Bunun için Arapçanın daha yaygın öğretilmesini sağlamamız lazım. Halihazırda İmam Hatip okullarında Arapça öğretimi var, ilahiyat fakülteleri ve bir de Arap Dili ve Edebiyatı bölümleri. İmam Hatip'lerde öğrendiği Arapçanın yeterli olduğunu söyleyene hiç rastlamadım. İlahiyat fakültelerindeki Arapça da doğrusu konuşmaya değil de okumaya daha elverişli oldu hep. Malum, dil konusundaki açmazımız...
Eskiye göre çok daha iyi olduğuna kuşku yok. İngilizce öğretiminde de yeni metotlar uygulanıyor ve eskiye göre daha iyi sonuçlar alınıyor. Tabii ki bunda, İngilizcenin yabancı dil mesabesinde olmayın uluslararası dile dönüşmesi ve sosyal medya, dijital oyunlar gibi sık kullanılan araçlar üzerinden İngilizce öğreniminin doğal olarak desteklenmesi etkili oldu.

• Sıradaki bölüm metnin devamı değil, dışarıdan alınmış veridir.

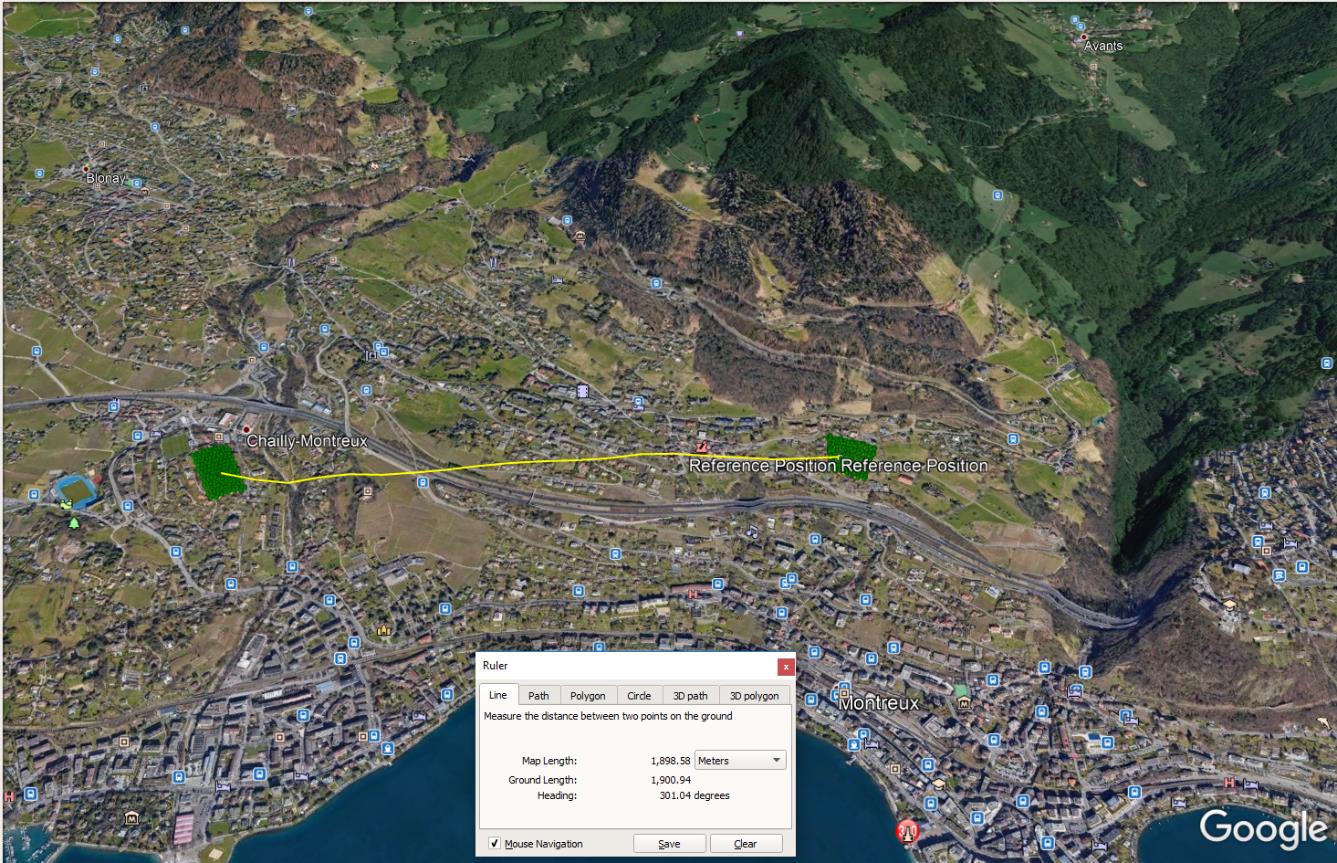Open the 3D polygon tab
The width and height of the screenshot is (1337, 863).
(x=754, y=696)
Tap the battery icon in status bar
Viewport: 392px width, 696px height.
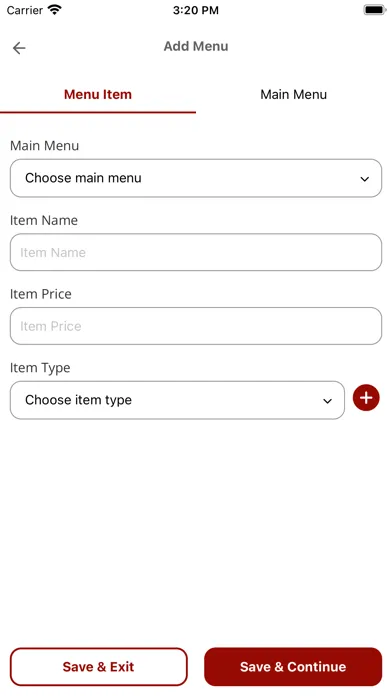[x=375, y=10]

Müslüman ülkeler arasında Arapçayla en mesafeli ülke çok muhtemel biziz. Şimdi burada harf inkılabıyla ilgili beylik laflar edecek değilim, olan olmuş sonuçta. Vaktiyle de Arapça değil Türkçe idi dilimiz, ama Arap alfabesini kullanıyorduk. Sonuçta şimdi de Türk alfabesi kullanmıyoruz, Latin alfabesi kullanıyoruz. Pekala Arap alfabesinin zenginliği içinde Türkçemiz çok daha sarih ve zengin olabilirdi.

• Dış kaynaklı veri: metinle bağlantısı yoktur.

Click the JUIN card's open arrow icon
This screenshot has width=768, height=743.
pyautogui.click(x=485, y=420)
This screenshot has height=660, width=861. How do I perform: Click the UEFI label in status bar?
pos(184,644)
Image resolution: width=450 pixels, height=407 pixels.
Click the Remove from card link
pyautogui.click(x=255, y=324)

Bu tartışma bahsi diğer. Ama bizim, kesinlikle Arapça öğretimini yaygınlaştırmamız ve daha çok kişinin Arapça okur-yazar-konuşur olmasını sağlamamız lazım.
Madem Müslümanız, kitabımızda ne yazdığını anlayabilmemiz gerekir. İslam dünyasının mahzunları olmaktan çıkabilmemiz için bu konuya ehemmiyet verebiliriz.
Peki bunu nasıl yapabiliriz, Arapçanın eğitimin her kademesinde yaygın seçmeli ders olmasını sağlayarak başlayabiliriz. Üstelik artık ciddi oranda anadili Arapça olan bir nüfusumuz da var.
Ayrıca Arapça da tıpkı Kürtçe gibi aynı zamanda yerel dilimiz. Böylece yerel dillerimize olan dışlayıcı tutumumuzdan da vazgeçeriz.